- **Record extracts**
# # # # #

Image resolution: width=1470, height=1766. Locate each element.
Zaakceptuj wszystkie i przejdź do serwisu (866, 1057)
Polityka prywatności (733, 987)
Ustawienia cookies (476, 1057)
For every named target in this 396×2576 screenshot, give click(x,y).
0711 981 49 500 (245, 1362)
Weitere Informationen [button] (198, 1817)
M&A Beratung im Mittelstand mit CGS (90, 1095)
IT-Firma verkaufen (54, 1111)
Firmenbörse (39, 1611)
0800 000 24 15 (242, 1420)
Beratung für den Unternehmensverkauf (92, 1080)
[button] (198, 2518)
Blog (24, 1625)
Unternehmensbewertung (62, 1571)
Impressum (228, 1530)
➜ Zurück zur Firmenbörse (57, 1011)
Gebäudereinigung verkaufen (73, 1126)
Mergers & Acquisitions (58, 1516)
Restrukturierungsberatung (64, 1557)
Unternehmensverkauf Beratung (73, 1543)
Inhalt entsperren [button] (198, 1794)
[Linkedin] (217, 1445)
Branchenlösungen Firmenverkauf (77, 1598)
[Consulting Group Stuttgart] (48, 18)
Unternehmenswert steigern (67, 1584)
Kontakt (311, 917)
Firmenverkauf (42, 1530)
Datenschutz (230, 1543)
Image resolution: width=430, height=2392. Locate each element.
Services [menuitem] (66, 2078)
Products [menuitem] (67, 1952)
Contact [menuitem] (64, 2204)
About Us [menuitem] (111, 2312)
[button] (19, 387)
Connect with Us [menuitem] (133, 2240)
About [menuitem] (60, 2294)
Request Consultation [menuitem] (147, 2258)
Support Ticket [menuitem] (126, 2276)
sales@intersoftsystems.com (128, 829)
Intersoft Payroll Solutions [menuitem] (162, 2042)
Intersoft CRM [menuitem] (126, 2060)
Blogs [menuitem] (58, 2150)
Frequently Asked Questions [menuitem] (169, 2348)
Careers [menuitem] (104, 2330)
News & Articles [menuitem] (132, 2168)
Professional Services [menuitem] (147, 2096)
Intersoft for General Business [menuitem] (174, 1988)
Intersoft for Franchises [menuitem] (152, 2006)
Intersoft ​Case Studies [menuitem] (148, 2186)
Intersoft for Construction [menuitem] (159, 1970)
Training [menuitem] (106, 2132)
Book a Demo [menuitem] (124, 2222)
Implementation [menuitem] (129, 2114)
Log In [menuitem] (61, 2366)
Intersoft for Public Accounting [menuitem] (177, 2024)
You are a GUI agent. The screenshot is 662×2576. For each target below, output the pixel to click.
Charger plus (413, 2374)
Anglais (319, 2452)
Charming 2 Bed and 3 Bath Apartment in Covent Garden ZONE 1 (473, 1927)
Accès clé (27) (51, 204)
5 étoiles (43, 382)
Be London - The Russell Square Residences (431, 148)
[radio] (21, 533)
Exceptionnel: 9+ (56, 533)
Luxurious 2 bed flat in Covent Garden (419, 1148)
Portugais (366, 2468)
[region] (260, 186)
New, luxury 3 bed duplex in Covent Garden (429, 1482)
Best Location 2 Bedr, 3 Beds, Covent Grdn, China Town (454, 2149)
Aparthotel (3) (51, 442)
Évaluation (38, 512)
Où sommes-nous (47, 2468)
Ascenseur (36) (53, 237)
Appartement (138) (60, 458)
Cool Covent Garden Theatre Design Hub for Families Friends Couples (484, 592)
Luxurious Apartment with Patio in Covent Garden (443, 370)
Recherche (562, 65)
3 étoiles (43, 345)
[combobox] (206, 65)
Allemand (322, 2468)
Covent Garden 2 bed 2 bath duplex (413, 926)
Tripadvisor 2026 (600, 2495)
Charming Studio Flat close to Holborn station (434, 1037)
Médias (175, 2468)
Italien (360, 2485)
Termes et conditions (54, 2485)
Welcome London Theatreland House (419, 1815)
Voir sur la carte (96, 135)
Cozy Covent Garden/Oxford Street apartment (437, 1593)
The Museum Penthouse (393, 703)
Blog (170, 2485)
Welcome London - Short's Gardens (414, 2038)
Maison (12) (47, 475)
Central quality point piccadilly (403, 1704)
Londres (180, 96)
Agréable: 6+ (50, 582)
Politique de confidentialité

# # # # #

- **Work instructions**
Retype word for word everything in the listing above from the line that holds "Intersoft ​Case Studies" down to the line that holds "Ascenseur (36) (53, 237)". Keep both end lines and leave out the rest.

- **Answer box**
Intersoft ​Case Studies [menuitem] (148, 2186)
Intersoft for Construction [menuitem] (159, 1970)
Training [menuitem] (106, 2132)
Book a Demo [menuitem] (124, 2222)
Implementation [menuitem] (129, 2114)
Log In [menuitem] (61, 2366)
Intersoft for Public Accounting [menuitem] (177, 2024)
You are a GUI agent. The screenshot is 662×2576. For each target below, output the pixel to click.
Charger plus (413, 2374)
Anglais (319, 2452)
Charming 2 Bed and 3 Bath Apartment in Covent Garden ZONE 1 (473, 1927)
Accès clé (27) (51, 204)
5 étoiles (43, 382)
Be London - The Russell Square Residences (431, 148)
[radio] (21, 533)
Exceptionnel: 9+ (56, 533)
Luxurious 2 bed flat in Covent Garden (419, 1148)
Portugais (366, 2468)
[region] (260, 186)
New, luxury 3 bed duplex in Covent Garden (429, 1482)
Best Location 2 Bedr, 3 Beds, Covent Grdn, China Town (454, 2149)
Aparthotel (3) (51, 442)
Évaluation (38, 512)
Où sommes-nous (47, 2468)
Ascenseur (36) (53, 237)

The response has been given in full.